When you score each system independently, you get a list. When you map the dependencies between systems, you get an order of operations. The dependency graph tells you: fix this first, because everything else is blocked until you do.

That is the insight Toyota had about the production line. The bottleneck determines the throughput of the whole system. Address the constraint first. Everything else is secondary until the constraint is resolved.

What this changes

The product started with GitHub as the first connector. That was the right place to start — developer-adjacent, familiar territory, easy to demonstrate value.

But the product was never about GitHub. It was always about this:

Any system with an API can be scored. Any scored system can be placed on the continuum. Any system on the continuum can be related to others in a dependency graph. The dependency graph produces a prioritised remediation order. The remediation is tracked with evidence. The evidence accumulates.

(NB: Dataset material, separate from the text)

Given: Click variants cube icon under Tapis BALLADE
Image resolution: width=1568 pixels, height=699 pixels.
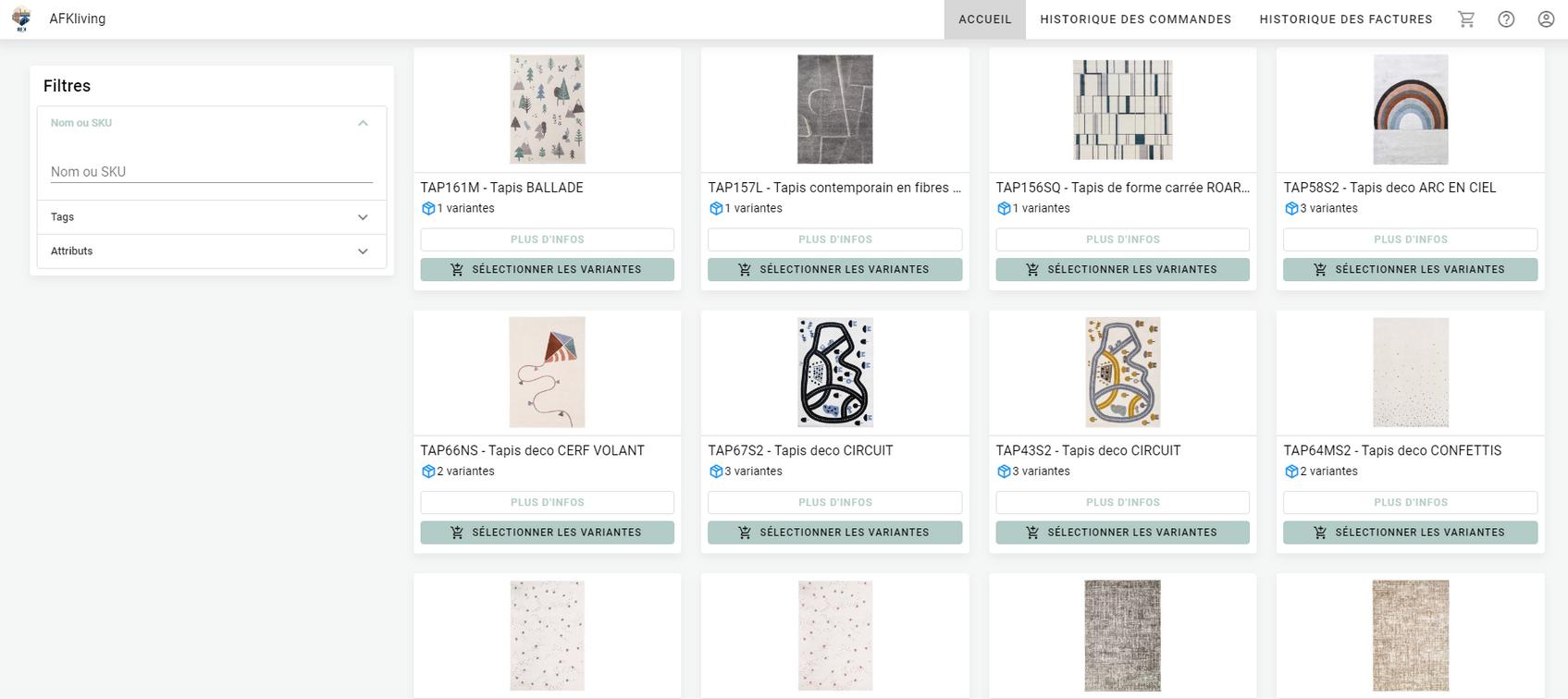Looking at the screenshot, I should pos(428,209).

The Salesforce connector calls the Tooling API and the Metadata API. The identity connector calls the Entra Graph API. The SQL connector queries information_schema. The M365 connector calls the Graph API and the Compliance Centre. The GCP connector calls Cloud Asset API. The AWS connector calls SecurityHub and Config.

Each connector normalises its findings into the same shape. The engine scores them identically. The scatter plot places them on the same continuum. The dependency graph connects them into a coherent picture of the estate.

The technology leader inheriting that estate does not need a new tool for each system. They need one view of everything, scored on a common scale, with a common evidence model.

That is what this builds.

The sentence

"I can audit all your systems — latest to legacy."

Not: "I can review your pull requests."

Not: "I can check your code for security vulnerabilities."

Not: "I can run a penetration test."

I can audit all your systems — latest to legacy. Score every component. Show you what blocks what. Give you a machine-readable remediation roadmap with evidence at every step. And I can do it in a week, not a quarter.

The product is the automation layer that turns that framework into a repeatable, evidence-backed, commercially-priced service.

The net is wider than we thought. The model was always right.